Your goal:
Reproduce the lines below, substituting "Screen size" for every "Image resolution" and leaving everything else as it is.

###

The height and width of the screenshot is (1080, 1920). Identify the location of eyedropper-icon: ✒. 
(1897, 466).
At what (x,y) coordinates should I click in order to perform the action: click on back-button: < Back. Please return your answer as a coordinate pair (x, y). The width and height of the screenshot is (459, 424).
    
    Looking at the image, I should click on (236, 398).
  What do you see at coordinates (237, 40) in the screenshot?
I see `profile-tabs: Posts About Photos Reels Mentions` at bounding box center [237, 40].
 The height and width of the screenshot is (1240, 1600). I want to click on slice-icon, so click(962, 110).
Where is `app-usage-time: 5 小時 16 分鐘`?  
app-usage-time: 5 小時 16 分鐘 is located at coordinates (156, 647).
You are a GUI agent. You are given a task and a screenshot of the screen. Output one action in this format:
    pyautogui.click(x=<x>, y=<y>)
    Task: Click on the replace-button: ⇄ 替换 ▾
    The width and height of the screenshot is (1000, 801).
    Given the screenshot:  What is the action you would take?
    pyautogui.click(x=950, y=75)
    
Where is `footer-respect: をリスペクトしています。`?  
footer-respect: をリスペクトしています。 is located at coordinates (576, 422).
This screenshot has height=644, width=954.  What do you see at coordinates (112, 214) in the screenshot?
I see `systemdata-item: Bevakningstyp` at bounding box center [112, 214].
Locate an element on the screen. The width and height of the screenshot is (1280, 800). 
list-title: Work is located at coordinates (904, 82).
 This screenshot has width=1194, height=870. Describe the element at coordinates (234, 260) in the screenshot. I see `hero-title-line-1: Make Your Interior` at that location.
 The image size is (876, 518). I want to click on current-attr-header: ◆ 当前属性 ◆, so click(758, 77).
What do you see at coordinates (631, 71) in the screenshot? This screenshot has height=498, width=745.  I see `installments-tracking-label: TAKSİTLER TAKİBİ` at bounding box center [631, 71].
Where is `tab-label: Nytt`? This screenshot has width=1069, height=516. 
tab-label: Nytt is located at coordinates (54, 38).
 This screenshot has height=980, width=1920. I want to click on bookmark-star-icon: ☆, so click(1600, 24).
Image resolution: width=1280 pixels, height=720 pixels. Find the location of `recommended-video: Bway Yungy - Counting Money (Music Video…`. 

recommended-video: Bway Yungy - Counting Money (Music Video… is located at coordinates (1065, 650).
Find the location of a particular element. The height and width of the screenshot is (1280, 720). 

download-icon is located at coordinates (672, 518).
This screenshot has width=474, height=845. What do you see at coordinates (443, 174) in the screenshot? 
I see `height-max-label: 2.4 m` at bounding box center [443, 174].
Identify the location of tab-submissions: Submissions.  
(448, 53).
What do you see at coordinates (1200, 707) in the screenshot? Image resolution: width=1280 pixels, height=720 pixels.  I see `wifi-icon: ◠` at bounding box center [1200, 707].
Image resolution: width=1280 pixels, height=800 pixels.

###

Response to this task:
The height and width of the screenshot is (1080, 1920). Identify the location of eyedropper-icon: ✒. 
(1897, 466).
At what (x,y) coordinates should I click in order to perform the action: click on back-button: < Back. Please return your answer as a coordinate pair (x, y). The width and height of the screenshot is (459, 424).
    
    Looking at the image, I should click on (236, 398).
  What do you see at coordinates (237, 40) in the screenshot?
I see `profile-tabs: Posts About Photos Reels Mentions` at bounding box center [237, 40].
 The height and width of the screenshot is (1240, 1600). I want to click on slice-icon, so click(962, 110).
Where is `app-usage-time: 5 小時 16 分鐘`?  
app-usage-time: 5 小時 16 分鐘 is located at coordinates (156, 647).
You are a GUI agent. You are given a task and a screenshot of the screen. Output one action in this format:
    pyautogui.click(x=<x>, y=<y>)
    Task: Click on the replace-button: ⇄ 替换 ▾
    The width and height of the screenshot is (1000, 801).
    Given the screenshot:  What is the action you would take?
    pyautogui.click(x=950, y=75)
    
Where is `footer-respect: をリスペクトしています。`?  
footer-respect: をリスペクトしています。 is located at coordinates (576, 422).
This screenshot has height=644, width=954.  What do you see at coordinates (112, 214) in the screenshot?
I see `systemdata-item: Bevakningstyp` at bounding box center [112, 214].
Locate an element on the screen. The width and height of the screenshot is (1280, 800). 
list-title: Work is located at coordinates (904, 82).
 This screenshot has width=1194, height=870. Describe the element at coordinates (234, 260) in the screenshot. I see `hero-title-line-1: Make Your Interior` at that location.
 The image size is (876, 518). I want to click on current-attr-header: ◆ 当前属性 ◆, so click(758, 77).
What do you see at coordinates (631, 71) in the screenshot? This screenshot has height=498, width=745.  I see `installments-tracking-label: TAKSİTLER TAKİBİ` at bounding box center [631, 71].
Where is `tab-label: Nytt`? This screenshot has width=1069, height=516. 
tab-label: Nytt is located at coordinates (54, 38).
 This screenshot has height=980, width=1920. I want to click on bookmark-star-icon: ☆, so click(1600, 24).
Screen size: width=1280 pixels, height=720 pixels. Find the location of `recommended-video: Bway Yungy - Counting Money (Music Video…`. 

recommended-video: Bway Yungy - Counting Money (Music Video… is located at coordinates (1065, 650).
Find the location of a particular element. The height and width of the screenshot is (1280, 720). 

download-icon is located at coordinates (672, 518).
This screenshot has width=474, height=845. What do you see at coordinates (443, 174) in the screenshot? 
I see `height-max-label: 2.4 m` at bounding box center [443, 174].
Identify the location of tab-submissions: Submissions.  
(448, 53).
What do you see at coordinates (1200, 707) in the screenshot? Screen size: width=1280 pixels, height=720 pixels.  I see `wifi-icon: ◠` at bounding box center [1200, 707].
Screen size: width=1280 pixels, height=800 pixels.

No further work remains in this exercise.